= Helene Diamantides =

Fell runner

Helene Diamantides is a fell runner.

==Early life==

Helene Diamantides was born in 1964 in North Yorkshire, but she spent most of her childhood outside England. She lived in Ghana and later in Greece where as a teenager she competed internationally in the pentathlon and her running ability was encouraged and developed. At sixteen, she completed her first marathon. In 1982 she moved to Durham to study for a degree in education. It was through the University of Durham's running club that she first began fell running. Over the next five years she competed in various fell races, including the Karrimor International Mountain Marathon.

==Fell running achievements==

In 1987 Diamantides completed her first Bob Graham Round (BG): to run 66 mi over 42 Lake District peaks within 24 hours. Later that year she and fellow fell-runner Alison Wright went to Nepal to attempt to break the record for running from Everest Base Camp to Kathmandu. This is a 188 mi route which includes 42000 ft of ascent. Both women completed the route in a record of 3 days, 10 hours.

In 1988 Diamantides won both the women's events in the 31 km Mount Cameroon race and the Mount Kinabalu race in Borneo; and she came third in the 100 mi Hogger 'Super Marathon' in Algeria. In the same year she also set a new women's record for the BG: 20 h 17 min.

The next year Diamantides' ambition was to complete in one summer all three of the classic British 24-hour rounds: the English Bob Graham Round, the Welsh Paddy Buckley Round, and the Scottish Ramsay Round. The first was the Paddy Buckley which was completed in 20 h 8 min; beating the men's record (held by Adrian Belton) by two hours. One month later she ran the Ramsay Round. She was then only the sixth person to successfully complete it and did so with a time of 20 h 24 min.

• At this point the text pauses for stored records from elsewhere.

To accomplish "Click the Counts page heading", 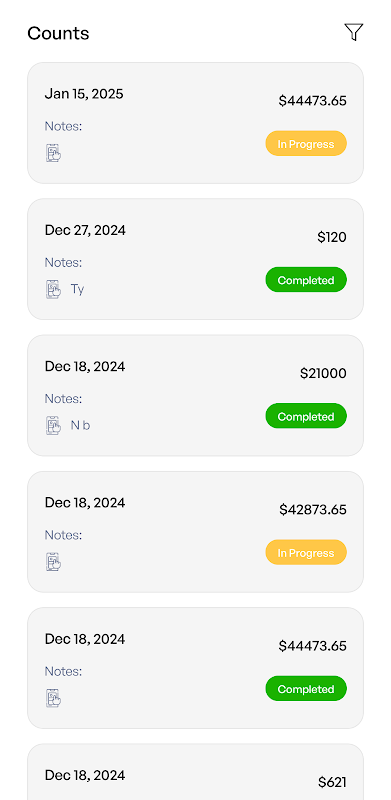I will pyautogui.click(x=58, y=33).
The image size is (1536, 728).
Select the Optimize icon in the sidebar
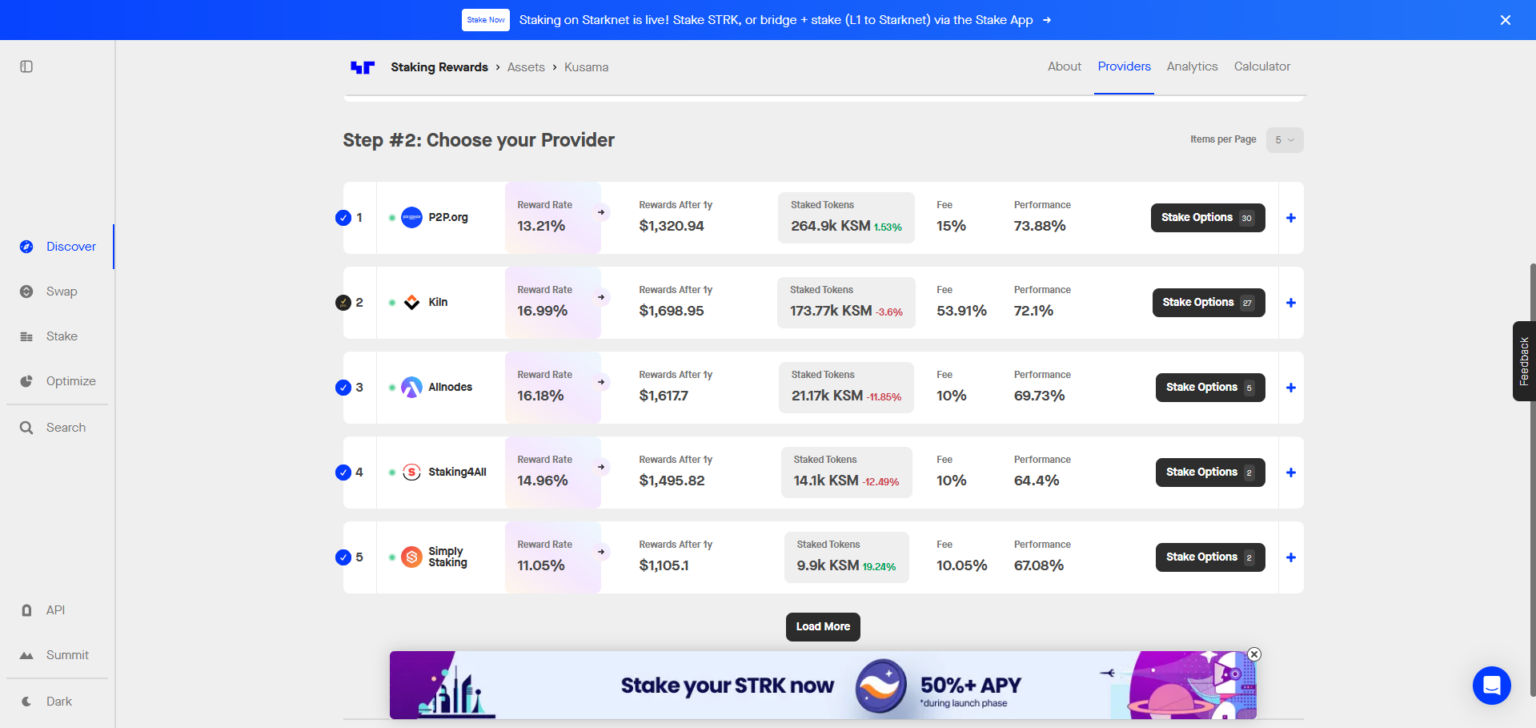pos(26,381)
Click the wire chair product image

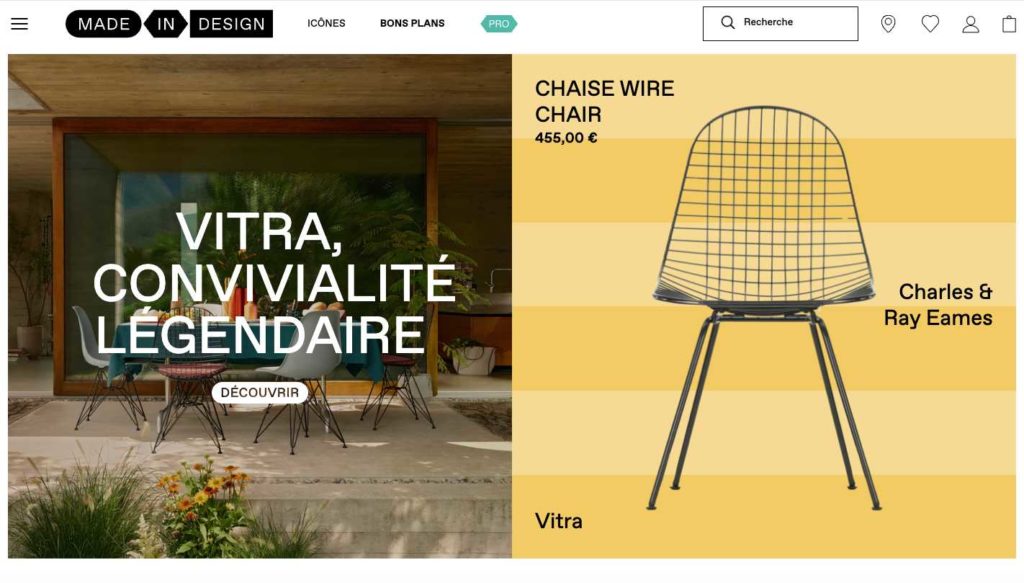[764, 307]
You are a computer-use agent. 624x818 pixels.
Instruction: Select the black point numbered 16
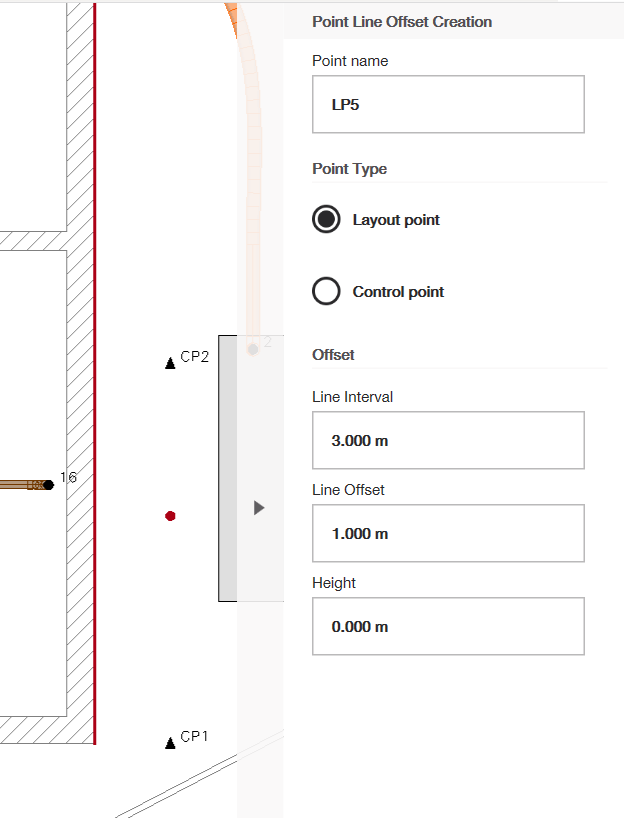[x=48, y=485]
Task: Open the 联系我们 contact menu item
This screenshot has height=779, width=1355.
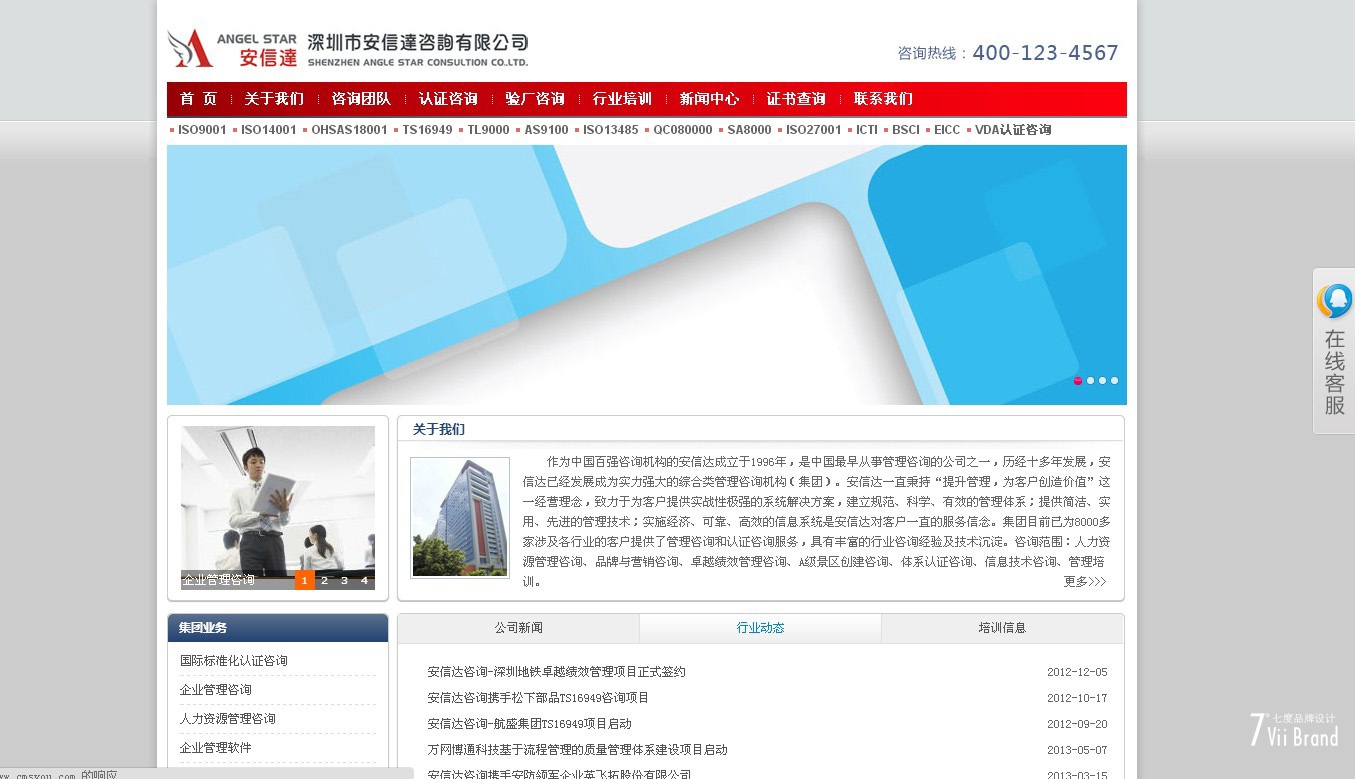Action: pyautogui.click(x=883, y=99)
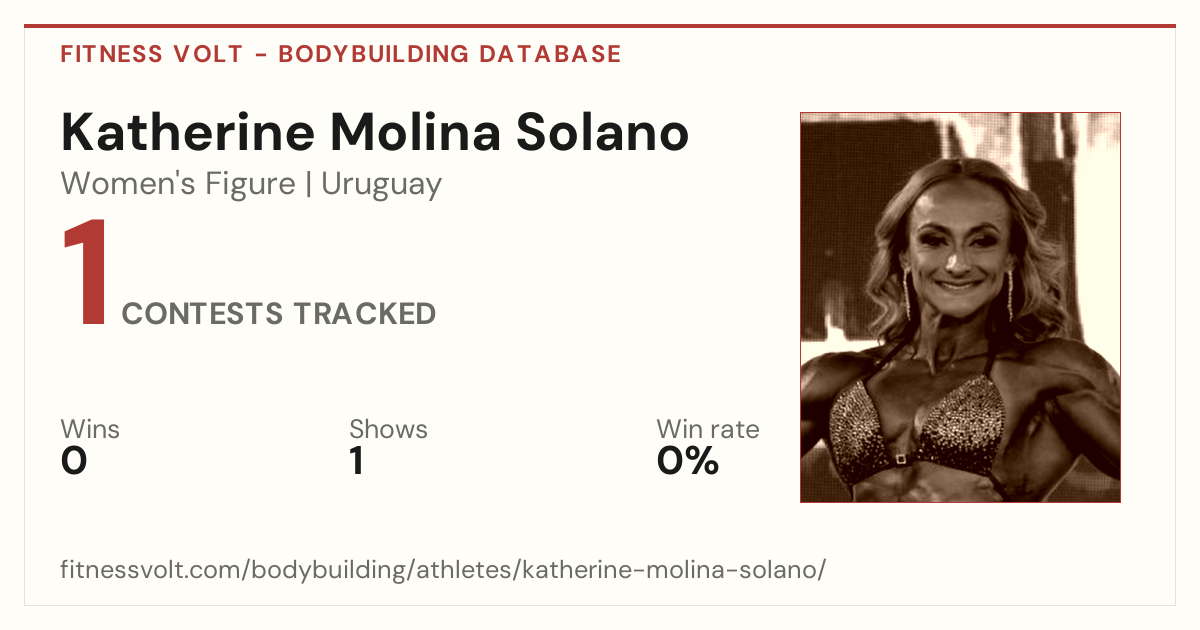Click the Uruguay country label
This screenshot has width=1200, height=630.
[x=381, y=185]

In 1992, with Martin Stone, Diamantides entered The Dragon's Back race, a new 220 mi five-day race across the length of Wales; she and Stone won the race in 38 h 38 min. During the 2012 second running of the Dragon's Back Race, Diamantides finished in fourth place overall and first place as a woman.

She won the Borrowdale Fell Race four times, with her 1999 time of 3 h 14 min 45 s the second-fastest ever in the women's race and within ten seconds of Menna Angharad's course record. In 1990, Diamantides set a course record in the Wasdale Fell Race, which stood until 1997 when it was beaten by Mari Todd. Diamantides held the course record for the Langdale Horseshoe from 1992 until 2016, when it was broken by Victoria Wilkinson.

==Personal life==

Diamantides has two children. She married her partner Jon Whitaker in 2005. She works as a physiotherapist.

==Sources==

- Information taken from: Askwith, Richard, Feet in the Clouds, Chapter 29, London: Aurum Press, 2005.